La ministre des Armées Catherine Vautrin a expliqué les raisons du lancement du service militaire volontaire annoncé par Emmanuel Macron. Ce programme vise à renforcer le lien entre l’armée et la nation, à augmenter la résilience du pays et à former les jeunes qui souhaitent s’engager. Le service débutera à l’été 2026 avec 3 000 jeunes, en progression vers 10 000 dix ans plus tard.
Le service national durera dix mois, de septembre à août environ. Les jeunes de 18 ans intéressés pourront s’inscrire via une campagne lancée début 2026, avec un numéro vert et des centres de recrutement militaire. L’accès est ouvert sans distinction de genre, les candidats étant sélectionnés selon leurs aptitudes et motivations lors d’entretiens et d’examens médicaux.
Les volontaires suivront d’abord une formation d’un mois, puis huit mois de service utile dans différentes branches militaires ou structures connexes. Ils percevront 800 euros mensuels, seront logés et nourris, et bénéficieront d’une réduction SNCF importante. Il est crucial de préciser que ce service s’effectue exclusivement sur le territoire national, métropole et outre-mer.

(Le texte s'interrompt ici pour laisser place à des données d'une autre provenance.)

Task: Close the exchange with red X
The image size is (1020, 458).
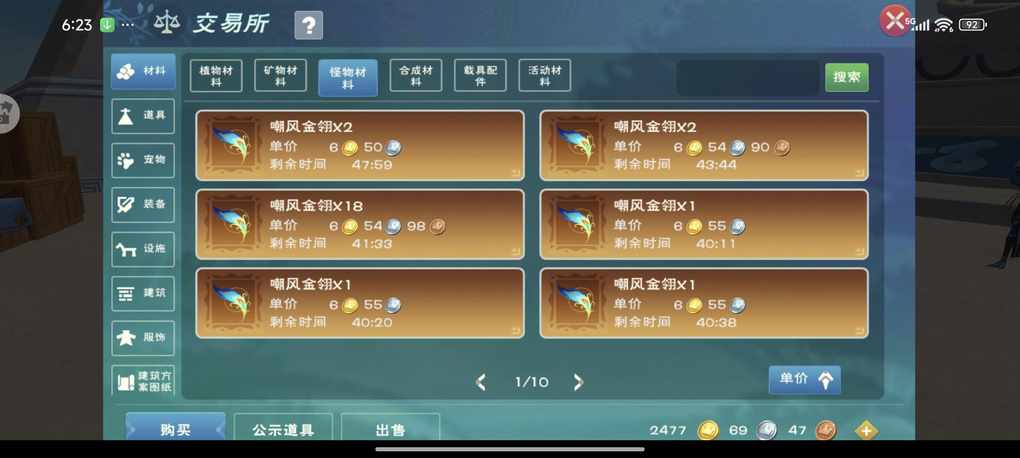Action: 895,21
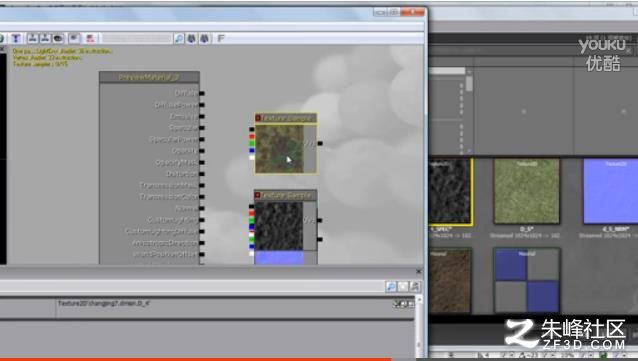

Face aux inquiétudes concernant les menaces géopolitiques, notamment les déclarations du chef d’état-major sur une possible confrontation avec la Russie, la ministre a clarifié la position gouvernementale. L’objectif n’est pas d’envoyer les jeunes à l’étranger, mais de préparer la défense nationale et d’organiser le pays pour faire face aux menaces émergentes.
Vautrin a insisté sur une logique d’anticipation plutôt que de pronostic. La meilleure sécurité réside dans la préparation et l’entraînement. Le service national s’inscrit dans une stratégie de renforcement de la résilience du territoire français face à un contexte sécuritaire changé depuis la fin des dividendes de la paix.